Given problem
Arrange every line below as a Markdown table with the columns "Row" and "Entry", numbering the rows in order and omitting any blank lines.

Saved data entries:
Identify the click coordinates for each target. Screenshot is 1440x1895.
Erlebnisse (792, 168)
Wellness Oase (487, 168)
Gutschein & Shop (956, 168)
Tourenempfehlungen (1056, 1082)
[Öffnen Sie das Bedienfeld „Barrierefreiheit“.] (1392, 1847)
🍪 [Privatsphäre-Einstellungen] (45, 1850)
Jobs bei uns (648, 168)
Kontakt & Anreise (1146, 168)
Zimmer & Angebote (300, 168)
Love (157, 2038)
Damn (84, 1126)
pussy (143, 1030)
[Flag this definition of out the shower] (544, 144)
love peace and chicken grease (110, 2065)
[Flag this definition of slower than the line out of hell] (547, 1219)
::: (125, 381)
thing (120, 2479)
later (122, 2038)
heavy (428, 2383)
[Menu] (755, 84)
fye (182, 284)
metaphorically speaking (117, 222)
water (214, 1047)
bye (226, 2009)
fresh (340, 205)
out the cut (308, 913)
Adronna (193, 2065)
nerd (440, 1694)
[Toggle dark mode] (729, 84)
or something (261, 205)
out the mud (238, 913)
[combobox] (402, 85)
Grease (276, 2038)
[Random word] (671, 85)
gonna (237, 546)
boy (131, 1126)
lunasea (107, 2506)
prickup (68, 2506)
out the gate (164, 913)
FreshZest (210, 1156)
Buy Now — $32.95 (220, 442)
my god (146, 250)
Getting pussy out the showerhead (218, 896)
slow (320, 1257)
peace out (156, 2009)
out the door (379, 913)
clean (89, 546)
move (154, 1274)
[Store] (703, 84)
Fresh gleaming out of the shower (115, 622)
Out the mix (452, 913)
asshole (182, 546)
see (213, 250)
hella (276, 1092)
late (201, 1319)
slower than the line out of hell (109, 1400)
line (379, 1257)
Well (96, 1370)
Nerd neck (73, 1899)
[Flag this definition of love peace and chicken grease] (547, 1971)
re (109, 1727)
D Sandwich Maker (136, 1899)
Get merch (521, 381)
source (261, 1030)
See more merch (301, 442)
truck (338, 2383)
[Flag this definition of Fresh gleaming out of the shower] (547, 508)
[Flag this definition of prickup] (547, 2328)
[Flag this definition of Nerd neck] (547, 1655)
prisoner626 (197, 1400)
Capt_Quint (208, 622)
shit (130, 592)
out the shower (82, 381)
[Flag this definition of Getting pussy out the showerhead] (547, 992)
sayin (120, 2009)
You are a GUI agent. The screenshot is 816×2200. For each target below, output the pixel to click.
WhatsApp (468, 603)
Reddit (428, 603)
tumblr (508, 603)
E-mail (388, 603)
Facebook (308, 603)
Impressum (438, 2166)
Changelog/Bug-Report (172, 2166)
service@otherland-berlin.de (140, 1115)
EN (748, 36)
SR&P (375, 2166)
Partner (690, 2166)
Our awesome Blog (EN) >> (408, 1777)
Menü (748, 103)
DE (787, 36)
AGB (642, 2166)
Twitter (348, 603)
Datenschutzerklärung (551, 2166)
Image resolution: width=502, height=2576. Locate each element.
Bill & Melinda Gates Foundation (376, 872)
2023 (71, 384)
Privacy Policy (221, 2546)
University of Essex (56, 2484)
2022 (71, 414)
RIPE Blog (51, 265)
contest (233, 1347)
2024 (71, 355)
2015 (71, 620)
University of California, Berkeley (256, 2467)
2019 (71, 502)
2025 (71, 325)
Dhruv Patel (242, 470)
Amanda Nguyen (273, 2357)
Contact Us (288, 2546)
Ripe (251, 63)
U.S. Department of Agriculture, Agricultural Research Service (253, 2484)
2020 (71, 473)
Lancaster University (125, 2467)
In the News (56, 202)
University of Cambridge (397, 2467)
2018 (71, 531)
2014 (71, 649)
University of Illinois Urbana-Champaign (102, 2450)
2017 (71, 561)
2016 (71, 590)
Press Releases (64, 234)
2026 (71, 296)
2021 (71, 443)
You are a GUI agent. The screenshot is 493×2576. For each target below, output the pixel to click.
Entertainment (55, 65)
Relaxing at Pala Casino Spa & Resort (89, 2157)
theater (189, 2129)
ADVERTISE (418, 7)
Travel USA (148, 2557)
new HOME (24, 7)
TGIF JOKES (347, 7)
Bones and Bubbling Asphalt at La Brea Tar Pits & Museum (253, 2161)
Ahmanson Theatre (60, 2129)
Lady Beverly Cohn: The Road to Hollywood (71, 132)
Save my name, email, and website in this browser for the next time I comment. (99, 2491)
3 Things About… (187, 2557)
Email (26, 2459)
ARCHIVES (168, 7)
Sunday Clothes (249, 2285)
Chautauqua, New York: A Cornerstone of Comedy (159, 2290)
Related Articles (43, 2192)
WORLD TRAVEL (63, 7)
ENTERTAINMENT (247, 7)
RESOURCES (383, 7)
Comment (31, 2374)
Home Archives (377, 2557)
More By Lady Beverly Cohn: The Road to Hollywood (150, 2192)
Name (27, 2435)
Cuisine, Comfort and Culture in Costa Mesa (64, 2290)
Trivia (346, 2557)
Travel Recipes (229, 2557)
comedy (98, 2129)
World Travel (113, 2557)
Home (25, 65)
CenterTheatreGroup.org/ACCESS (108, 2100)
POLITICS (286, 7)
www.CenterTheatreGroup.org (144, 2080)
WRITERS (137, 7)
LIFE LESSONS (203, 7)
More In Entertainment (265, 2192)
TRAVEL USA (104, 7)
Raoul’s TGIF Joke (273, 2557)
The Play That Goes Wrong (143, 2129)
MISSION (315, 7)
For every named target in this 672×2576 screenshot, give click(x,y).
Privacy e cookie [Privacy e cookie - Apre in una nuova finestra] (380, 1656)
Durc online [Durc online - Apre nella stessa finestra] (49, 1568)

The completed task
| Row | Entry |
|---|---|
| 1 | Identify the click coordinates for each target. Screenshot is 1440x1895. |
| 2 | Erlebnisse (792, 168) |
| 3 | Wellness Oase (487, 168) |
| 4 | Gutschein & Shop (956, 168) |
| 5 | Tourenempfehlungen (1056, 1082) |
| 6 | [Öffnen Sie das Bedienfeld „Barrierefreiheit“.] (1392, 1847) |
| 7 | 🍪 [Privatsphäre-Einstellungen] (45, 1850) |
| 8 | Jobs bei uns (648, 168) |
| 9 | Kontakt & Anreise (1146, 168) |
| 10 | Zimmer & Angebote (300, 168) |
| 11 | Love (157, 2038) |
| 12 | Damn (84, 1126) |
| 13 | pussy (143, 1030) |
| 14 | [Flag this definition of out the shower] (544, 144) |
| 15 | love peace and chicken grease (110, 2065) |
| 16 | [Flag this definition of slower than the line out of hell] (547, 1219) |
| 17 | ::: (125, 381) |
| 18 | thing (120, 2479) |
| 19 | later (122, 2038) |
| 20 | heavy (428, 2383) |
| 21 | [Menu] (755, 84) |
| 22 | fye (182, 284) |
| 23 | metaphorically speaking (117, 222) |
| 24 | water (214, 1047) |
| 25 | bye (226, 2009) |
| 26 | fresh (340, 205) |
| 27 | out the cut (308, 913) |
| 28 | Adronna (193, 2065) |
| 29 | nerd (440, 1694) |
| 30 | [Toggle dark mode] (729, 84) |
| 31 | or something (261, 205) |
| 32 | out the mud (238, 913) |
| 33 | [combobox] (402, 85) |
| 34 | Grease (276, 2038) |
| 35 | [Random word] (671, 85) |
| 36 | gonna (237, 546) |
| 37 | boy (131, 1126) |
| 38 | lunasea (107, 2506) |
| 39 | prickup (68, 2506) |
| 40 | out the gate (164, 913) |
| 41 | FreshZest (210, 1156) |
| 42 | Buy Now — $32.95 (220, 442) |
| 43 | my god (146, 250) |
| 44 | Getting pussy out the showerhead (218, 896) |
| 45 | slow (320, 1257) |
| 46 | peace out (156, 2009) |
| 47 | out the door (379, 913) |
| 48 | clean (89, 546) |
| 49 | move (154, 1274) |
| 50 | [Store] (703, 84) |
| 51 | Fresh gleaming out of the shower (115, 622) |
| 52 | Out the mix (452, 913) |
| 53 | asshole (182, 546) |
| 54 | see (213, 250) |
| 55 | hella (276, 1092) |
| 56 | late (201, 1319) |
| 57 | slower than the line out of hell (109, 1400) |
| 58 | line (379, 1257) |
| 59 | Well (96, 1370) |
| 60 | Nerd neck (73, 1899) |
| 61 | [Flag this definition of love peace and chicken grease] (547, 1971) |
| 62 | re (109, 1727) |
| 63 | D Sandwich Maker (136, 1899) |
| 64 | Get merch (521, 381) |
| 65 | source (261, 1030) |
| 66 | See more merch (301, 442) |
| 67 | truck (338, 2383) |
| 68 | [Flag this definition of Fresh gleaming out of the shower] (547, 508) |
| 69 | [Flag this definition of prickup] (547, 2328) |
| 70 | [Flag this definition of Nerd neck] (547, 1655) |
| 71 | prisoner626 (197, 1400) |
| 72 | Capt_Quint (208, 622) |
| 73 | shit (130, 592) |
| 74 | out the shower (82, 381) |
| 75 | [Flag this definition of Getting pussy out the showerhead] (547, 992) |
| 76 | sayin (120, 2009) |
| 77 | You are a GUI agent. The screenshot is 816×2200. For each target below, output the pixel to click. |
| 78 | WhatsApp (468, 603) |
| 79 | Reddit (428, 603) |
| 80 | tumblr (508, 603) |
| 81 | E-mail (388, 603) |
| 82 | Facebook (308, 603) |
| 83 | Impressum (438, 2166) |
| 84 | Changelog/Bug-Report (172, 2166) |
| 85 | service@otherland-berlin.de (140, 1115) |
| 86 | EN (748, 36) |
| 87 | SR&P (375, 2166) |
| 88 | Partner (690, 2166) |
| 89 | Our awesome Blog (EN) >> (408, 1777) |
| 90 | Menü (748, 103) |
| 91 | DE (787, 36) |
| 92 | AGB (642, 2166) |
| 93 | Twitter (348, 603) |
| 94 | Datenschutzerklärung (551, 2166) |
| 95 | Image resolution: width=502, height=2576. Locate each element. |
| 96 | Bill & Melinda Gates Foundation (376, 872) |
| 97 | 2023 (71, 384) |
| 98 | Privacy Policy (221, 2546) |
| 99 | University of Essex (56, 2484) |
| 100 | 2022 (71, 414) |
| 101 | RIPE Blog (51, 265) |
| 102 | contest (233, 1347) |
| 103 | 2024 (71, 355) |
| 104 | 2015 (71, 620) |
| 105 | University of California, Berkeley (256, 2467) |
| 106 | 2019 (71, 502) |
| 107 | 2025 (71, 325) |
| 108 | Dhruv Patel (242, 470) |
| 109 | Amanda Nguyen (273, 2357) |
| 110 | Contact Us (288, 2546) |
| 111 | Ripe (251, 63) |
| 112 | U.S. Department of Agriculture, Agricultural Research Service (253, 2484) |
| 113 | 2020 (71, 473) |
| 114 | Lancaster University (125, 2467) |
| 115 | In the News (56, 202) |
| 116 | University of Cambridge (397, 2467) |
| 117 | 2018 (71, 531) |
| 118 | 2014 (71, 649) |
| 119 | University of Illinois Urbana-Champaign (102, 2450) |
| 120 | 2017 (71, 561) |
| 121 | 2016 (71, 590) |
| 122 | Press Releases (64, 234) |
| 123 | 2026 (71, 296) |
| 124 | 2021 (71, 443) |
| 125 | You are a GUI agent. The screenshot is 493×2576. For each target below, output the pixel to click. |
| 126 | Entertainment (55, 65) |
| 127 | Relaxing at Pala Casino Spa & Resort (89, 2157) |
| 128 | theater (189, 2129) |
| 129 | ADVERTISE (418, 7) |
| 130 | Travel USA (148, 2557) |
| 131 | new HOME (24, 7) |
| 132 | TGIF JOKES (347, 7) |
| 133 | Bones and Bubbling Asphalt at La Brea Tar Pits & Museum (253, 2161) |
| 134 | Ahmanson Theatre (60, 2129) |
| 135 | Lady Beverly Cohn: The Road to Hollywood (71, 132) |
| 136 | Save my name, email, and website in this browser for the next time I comment. (99, 2491) |
| 137 | 3 Things About… (187, 2557) |
| 138 | Email (26, 2459) |
| 139 | ARCHIVES (168, 7) |
| 140 | Sunday Clothes (249, 2285) |
| 141 | Chautauqua, New York: A Cornerstone of Comedy (159, 2290) |
| 142 | Related Articles (43, 2192) |
| 143 | WORLD TRAVEL (63, 7) |
| 144 | ENTERTAINMENT (247, 7) |
| 145 | RESOURCES (383, 7) |
| 146 | Comment (31, 2374) |
| 147 | Home Archives (377, 2557) |
| 148 | More By Lady Beverly Cohn: The Road to Hollywood (150, 2192) |
| 149 | Name (27, 2435) |
| 150 | Cuisine, Comfort and Culture in Costa Mesa (64, 2290) |
| 151 | Trivia (346, 2557) |
| 152 | Travel Recipes (229, 2557) |
| 153 | comedy (98, 2129) |
| 154 | World Travel (113, 2557) |
| 155 | Home (25, 65) |
| 156 | CenterTheatreGroup.org/ACCESS (108, 2100) |
| 157 | POLITICS (286, 7) |
| 158 | www.CenterTheatreGroup.org (144, 2080) |
| 159 | WRITERS (137, 7) |
| 160 | LIFE LESSONS (203, 7) |
| 161 | More In Entertainment (265, 2192) |
| 162 | TRAVEL USA (104, 7) |
| 163 | Raoul’s TGIF Joke (273, 2557) |
| 164 | The Play That Goes Wrong (143, 2129) |
| 165 | MISSION (315, 7) |
| 166 | For every named target in this 672×2576 screenshot, give click(x,y). |
| 167 | Privacy e cookie [Privacy e cookie - Apre in una nuova finestra] (380, 1656) |
| 168 | Durc online [Durc online - Apre nella stessa finestra] (49, 1568) |